Just was researching when the next stable release was going to get out to install on my dad's box
(last stable on the ubuntu ppa is/was already more than 20 weeks old and recent snapshot might be too much work in case there's some issues ... )
you could always use the gentoo ebuilds :P
For the moment, the 9999 ebuilds are effectively the same as the 0.6.2 ebuilds. The only difference is that the 0.6.2 SPL ebuild includes a patch for FreeBSD-style hostid detection that upstream has not adopted.
Originally Posted by kernelOfTruth
Just found this thread after Michael's most recent non-representative ZFS benchmark. And of course he managed to find an Intel SSD that's not in the blacklist. You might want to check the FreeBSD 4k quirks (ADA_Q_4K) list from ata_da.c to boost your list.
Thanks for the link. Unfortunately, the formats are not interchangeable. While entries can be copied from our list into FreeBSD, the reverse is not the case. It also does not make a distinction between drives with 4KB sectors and 8KB sectors.

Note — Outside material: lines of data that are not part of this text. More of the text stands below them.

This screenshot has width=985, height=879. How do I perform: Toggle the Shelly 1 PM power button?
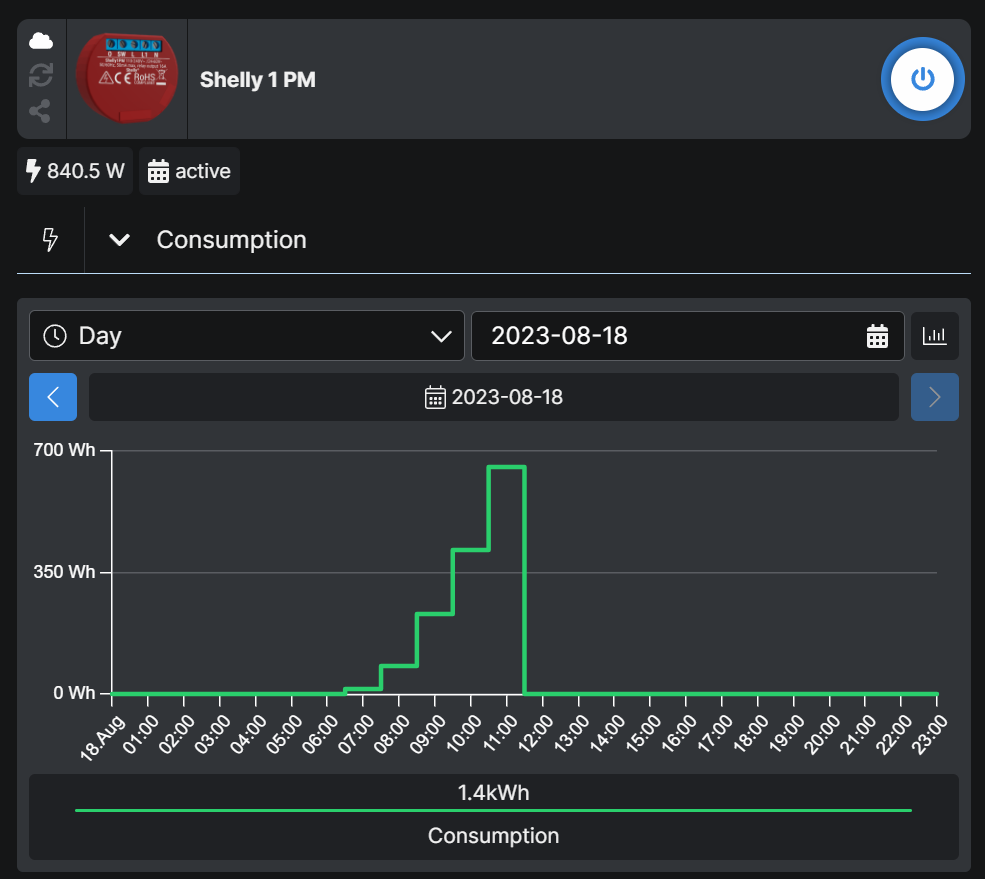(922, 79)
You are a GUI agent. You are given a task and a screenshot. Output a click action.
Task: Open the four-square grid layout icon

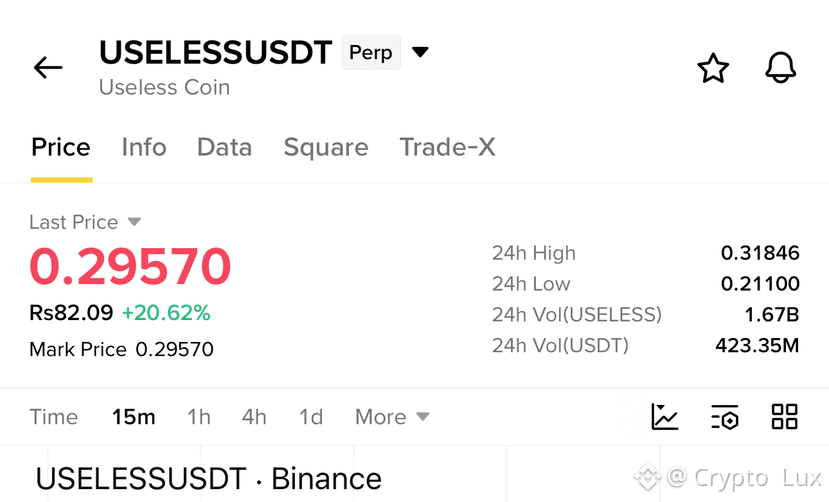[785, 416]
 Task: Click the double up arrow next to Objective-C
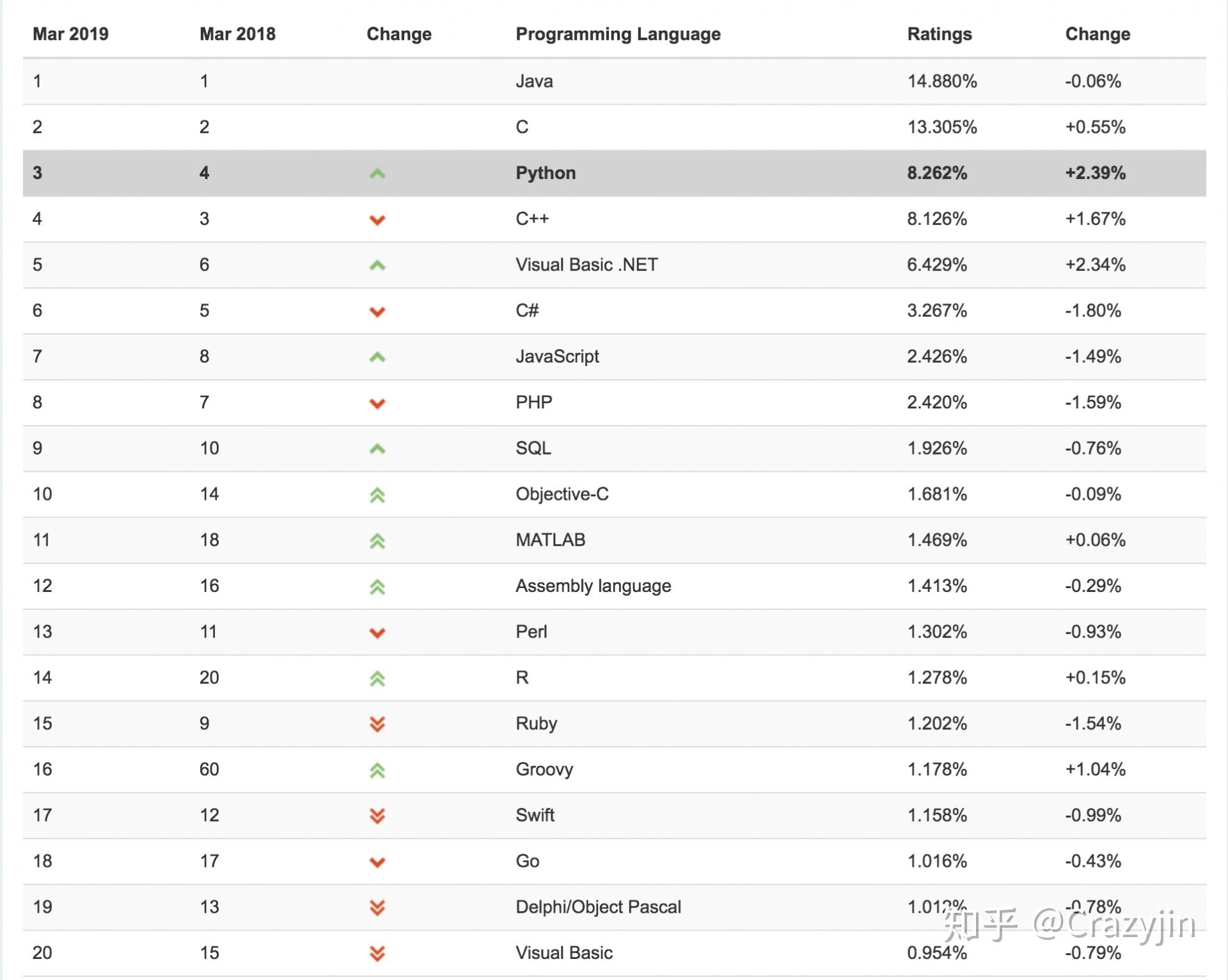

Originally Posted by pdffs
On a semi-related note, FreeBSD currently uses that list solely to adjust stripe size, which ZFS does not use.
Yeah, I realize they don't differentiate between 4KB and 8KB, which is somewhat problematic. On incompatibility, matching via pattern would seem to be a much more sensible idea, otherwise your list needs to be enormous for minor model variations, and it will take a seriously long time to catalogue them all. You'll also need to make changes every time a minor model rev is released, which going forward is likely to be every device released, until they stop lying, which could be a seriously long time. I understand the current method is more accurate, but it's also a maintenance nightmare, and specificity is pretty simply controlled by list order if you need to override an existing pattern for a special-case device. Also, since matching only happens very infrequently, the performance difference should have negligible impact.
Originally Posted by ryao
I actually sort of wonder if it wouldn't have been a better idea to just go ashift=12 by default and potentially have a blacklist for true 512B devices.
Last edited by pdffs; 08-29-2013 at 07:58 PM.
Aren't there several decades worth of 512B devices in use? Or do you mean SSDs only?
Originally Posted by pdffs
But how many of them are in use with a filesystem that's only been viable for the past couple of years?